GUEST BLOGGER: JIM STARR
As the first instalment of our new Guest Blogger series we invited Bristol-based artist Jim Starr who is currently exhibiting at The Square – to tell us a little more about how his art practice has developed and share a few photos with us of his work and studio. Jim comments:
Almost 20 years of screen printing, painting and drawing and 30 years of watching birds and enjoying wild places has inspired my exhibition at The Square. Whilst studying at Art College in London I managed to fit in several overseas trips as an expedition artist. My interest in the outdoors ran parallel with my life in the city. Initially training as an illustrator and specialising in screen printing I was heavily influenced by Andy Warhol and Robert Raushenberg and many other painter-printmakers. For the last 15 years I have mined a rich seam of pop culture and street influences.
The works in my ‘Birds of Paradise’ series are massive change in direction brought about partly by a large commission in London last year and a reconnection with the outdoors more recently. The commission forced me to abandon printmaking and go back to painting. The more frequent weekends away in wild places and more time spent in nature made me question the content of the work. Overwhelmed by the flat expanse of the Thames ( often grey and muddy) I started to look towards the edges of the river – the wildlife: Herons, Gulls and Cormorants. Light and mood took over from the usual content of flat (but bright) colours and graphic elements of earlier work. The size of the pieces made the paintings more loose and painterly. Instead of looking at contemporary work I found myself looking back at Turner, Whistler and Monet.

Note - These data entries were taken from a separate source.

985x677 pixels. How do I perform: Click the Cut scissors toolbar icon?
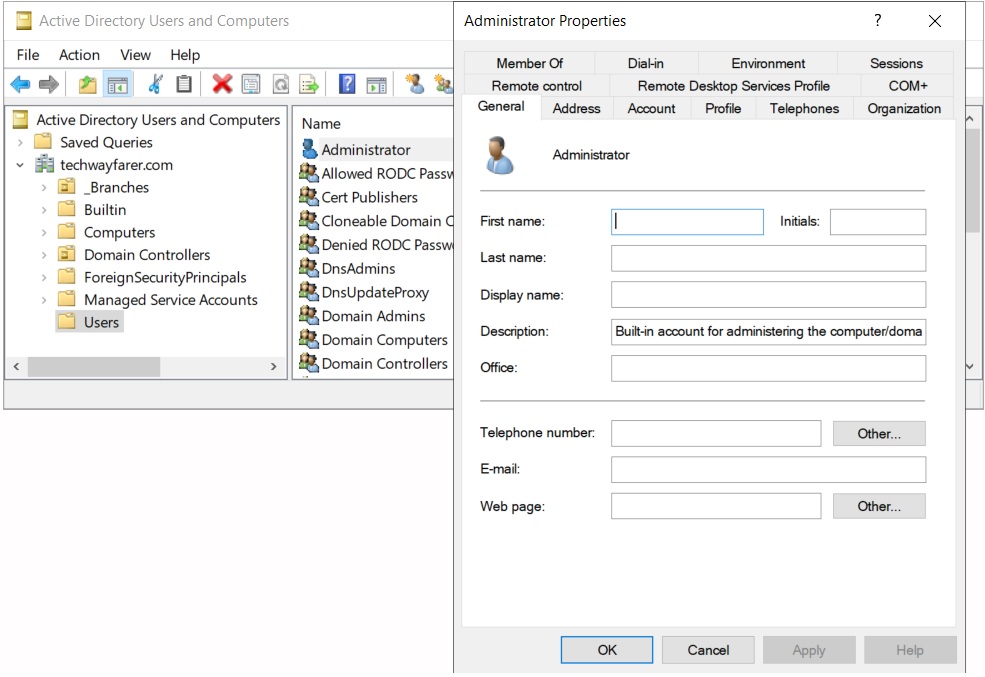(155, 85)
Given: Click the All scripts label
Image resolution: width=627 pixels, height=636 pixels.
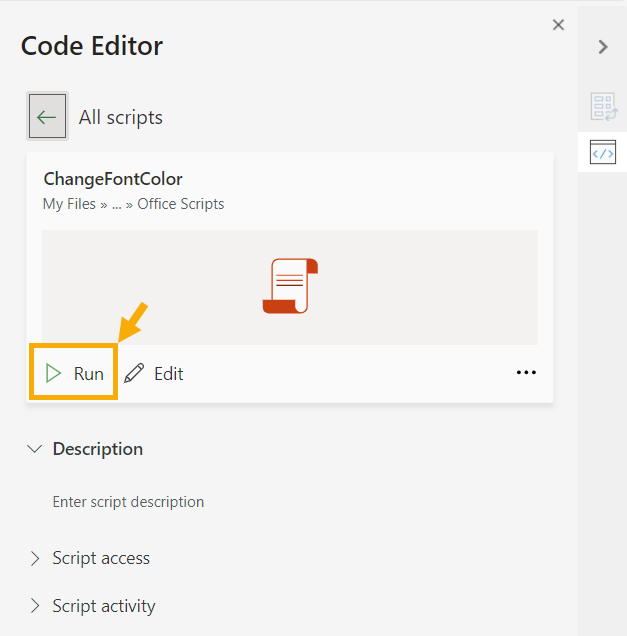Looking at the screenshot, I should tap(120, 117).
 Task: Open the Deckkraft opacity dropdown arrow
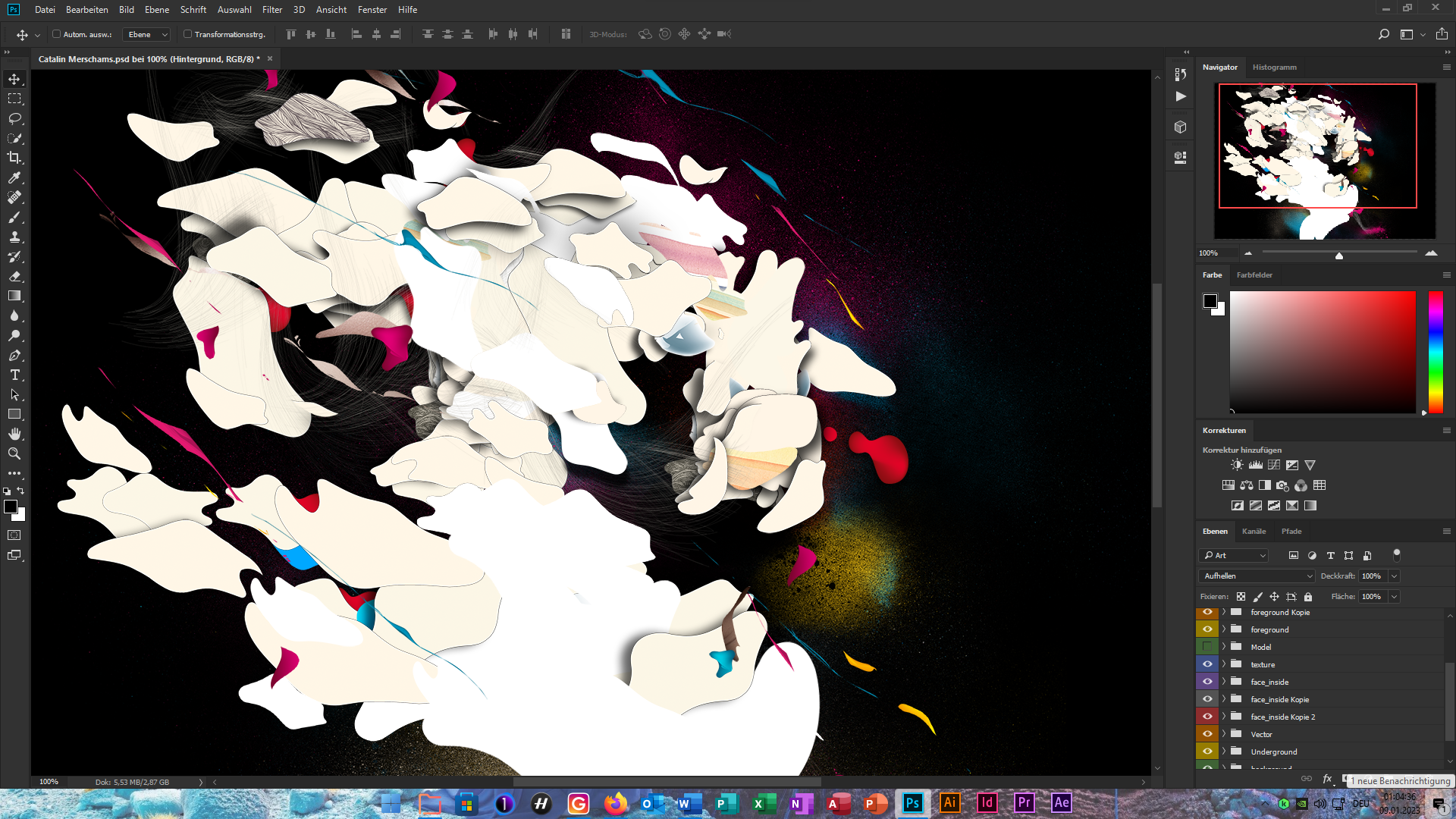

I started to look closer again at birds. Their shape, feel and character and the hundreds and thousands of possibilities they present for making paintings. Herons – elegant when perched or resting and sometimes ungainly and comical on the move. Birds of prey – ‘ top guns ‘ of the avian world, evolved to perfection, sleek in flight and regal when at roost.
Also featuring in The Square show are a series of portraits of friends in Bristol. Having always loved science fiction, fantasy art and film I created a series of masked figures. Again the initial inspiration was fired by a commission, this time in the form of a Medusa – based loosely on a version of an earlier piece called Venice Princess. A trip to Venice several years ago and research into the Carnival provided a rich source of material for these pieces. The final portraits are a composite of abstract painting and photographic screen-printed contortion.
From 2000 to 2008 my pieces were heavily inspired by ‘Pop’ using flat patches of bright colour contrasting with areas of sharp printed imagery. From 2008 onwards I started to work on more epic scale supports with household paints and spray cans. These developments coincided with my moving away from illustration and commercial printing onto more self-initiated themes.
The palette I used became softer and more subtle and the screen-printed elements of my work became more experimental and less reliant on ‘found’ imagery. Working directly with close friends as models I embarked on a series of portraits which were exhibited in 2012. Those images have proved to be a rich source of material and have been repeatedly reworked and refined into many new, finished pieces. These later works are an alluring suspension existing between the figurative and the abstract. They have an unconstrained luxurious application of paint relying on drips and splatters and ‘happy accidents’. The final image is a composite of abstract painting and photographic contortion. Each paint layer or print mark undergoes a process of destruction, addition and editing until a final outcome is achieved – organic serendipity!